Whitedancingrockstar

#66

Interesting read, and some interesting comments in the thread (with some other ones less so).
I am not in any way technical enough to comment on most of what this topic covers, but one thing struck me as odd.

As #13 already wrote in their last paragraph, it is possible that some of your false positives were in fact detected as cheaters due to other signals than Irwin/Kaladin.
I have some understanding of how cheat detection works on Lichess (moderators can confirm this), and can, without going into details, safely say that Lichess uses many different types of methods to catch cheaters, apart from Irwin & Kaladin.
Many of these systems work well on their own (naturally even better together) and do not necessarily need input from all other systems in place to determine whether somebody has cheated. This is likely what is happening with many of your detected false positives.

Lichess detection has its flaws, but I remain skeptical on whether your approach truly addresses them.

FM thijscom

#67

To follow up on WDR's points, I think it's important to elaborate a bit more on the data, and the 99.1% model accuracy and false positive rate you claim.

From what I understand, you trained your model on the public games database only. Is that correct?

This means that your model does include game data and move times, but no information about telemetrics, or other mod info such as IP/print matches with past cheat accounts. Moreover, not all games are engine-analyzed via the fishnet-framework, and sometimes mods run extra (local) game analysis software to check for other suspicious factors. So as an outsider it is very hard to check what is truly a false positive, since ban decisions are sometimes made on data we as outsiders do not possess.

Anyway, I wholeheartedly agree that the lack of transparency is an issue (with people like Molurus suggesting we should not discuss this in public), and that it is problematic that we do not have any true labels to train models on. I believe we need a shift towards a more open collaboration to make real progress.

glbert

edited

#68

@Whitedancingrockstar said in #66:
> Many of these systems work well on their own (naturally even better together) and do not necessarily need input from all other systems in place to determine whether somebody has cheated. This is likely what is happening with many of your detected false positives.

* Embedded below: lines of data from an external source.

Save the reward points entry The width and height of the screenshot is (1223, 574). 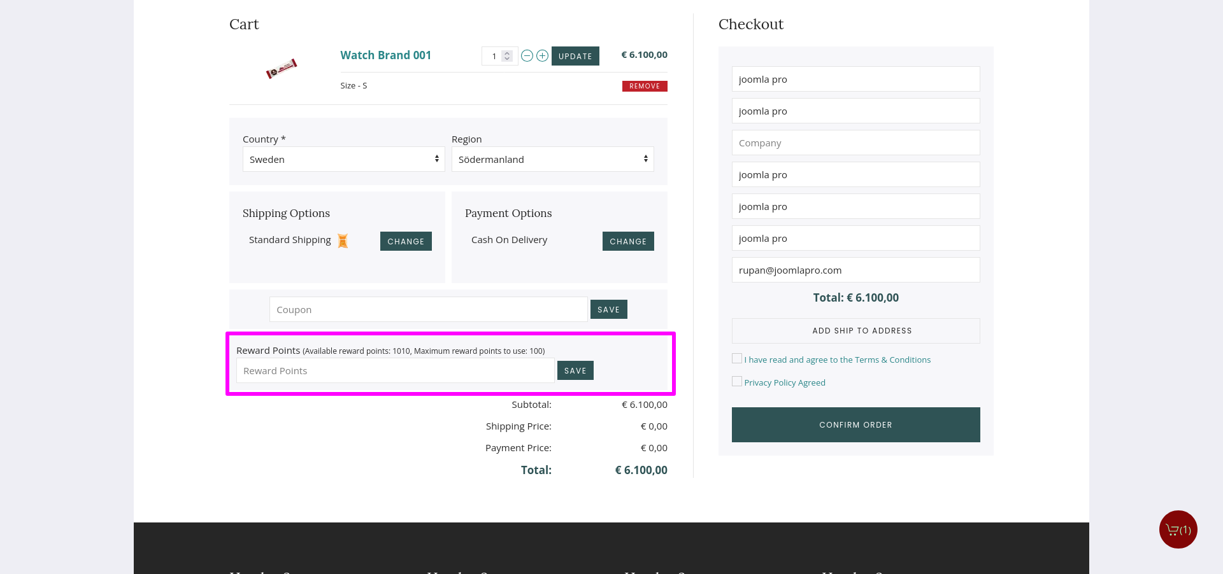click(575, 370)
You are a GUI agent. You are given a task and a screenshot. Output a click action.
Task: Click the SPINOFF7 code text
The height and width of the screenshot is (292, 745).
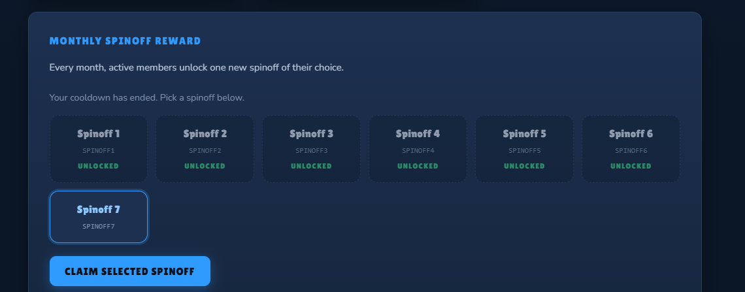tap(99, 227)
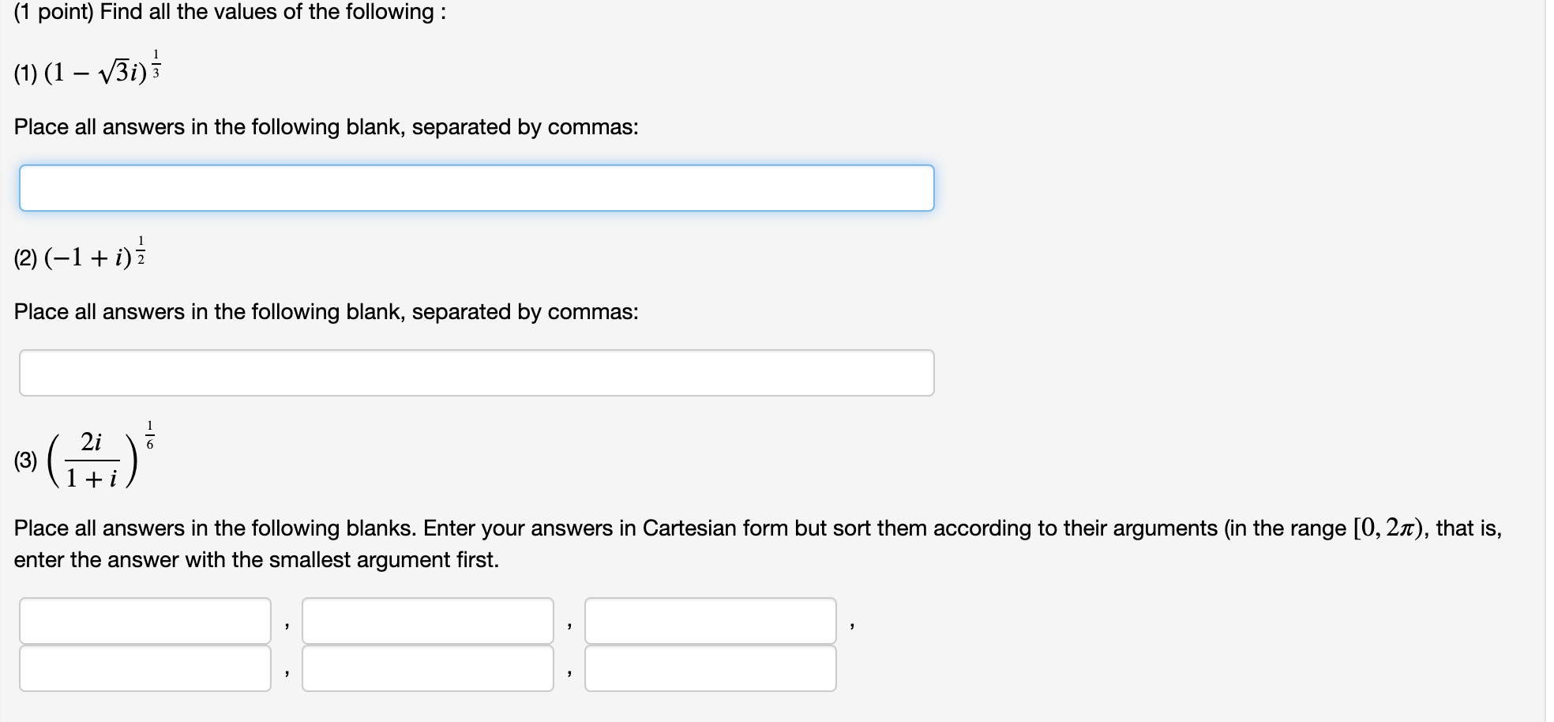Image resolution: width=1554 pixels, height=722 pixels.
Task: Click the (−1 + i) square root expression
Action: coord(96,254)
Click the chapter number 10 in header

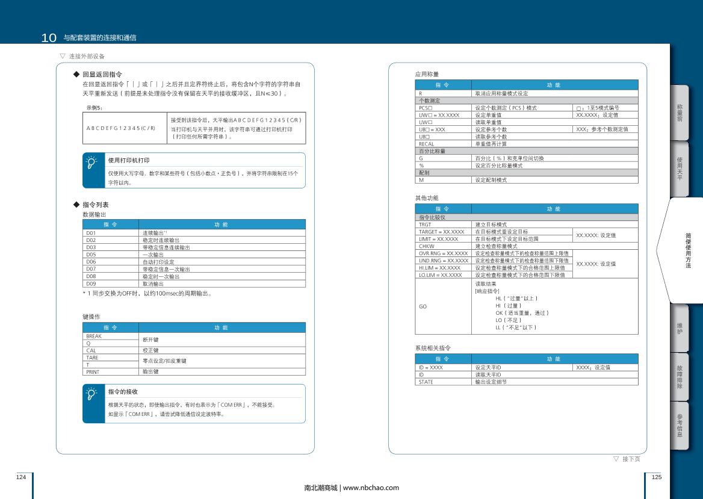pyautogui.click(x=49, y=38)
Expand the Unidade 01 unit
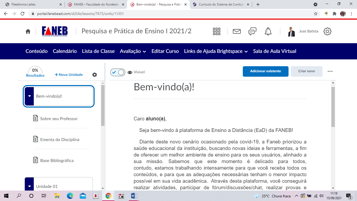Viewport: 357px width, 201px height. (30, 186)
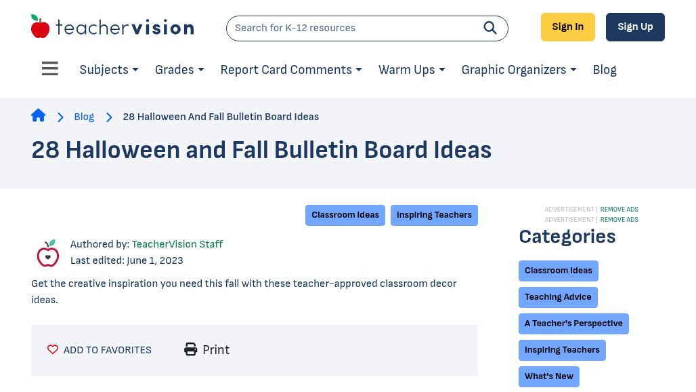This screenshot has width=696, height=392.
Task: Open the Report Card Comments dropdown
Action: click(x=291, y=70)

it's much simpler. op's numbers are pulled out of their ... hat. it's well known that lichess tos marks include not only engine users, but also sandbaggers, boosters, account sharers and so on. but somehow their supposedly reverse engineered system can replicate 99.1 percent of tos marks? yeah, right.

odoaker2015

edited

#69

@thijscom said in #67:
> To follow up on WDR's points, I think it's important to elaborate a bit more on the data, and the 99.1% model accuracy and false positive rate you claim.
>
> From what I understand, you trained your model on the public games database only. Is that correct?
>
> This means that your model does include game data and move times, but no information about telemetrics, or other mod info such as IP/print matches with past cheat accounts. Moreover, not all games are engine-analyzed via the fishnet-framework, and sometimes mods run extra (local) game analysis software to check for other suspicious factors. So as an outsider it is very hard to check what is truly a false positive, since ban decisions are sometimes made on data we as outsiders do not possess.
>
> Anyway, I wholeheartedly agree that the lack of transparency is an issue (with people like Molurus suggesting we should not discuss this in public), and that it is problematic that we do not have any true labels to train models on. I believe we need a shift towards a more open collaboration to make real progress.

An outsider does not possess and/or has access to any data that can establish who is or is not a false positive. That's one of the criticisms.

dreadpresence

#70

Some good points are being made, with the only remedy being releasing the more details of your process. Please consider doing so. You’ve brought up transparency as an issue with lichess, but I think a little more transparency from you would be appreciated as well. I think the 99% banrate is highly doubtful for the same reasons others have highlighted, and I’m curious to see how you achieved such a result.

This topic has been archived and can no longer be replied to.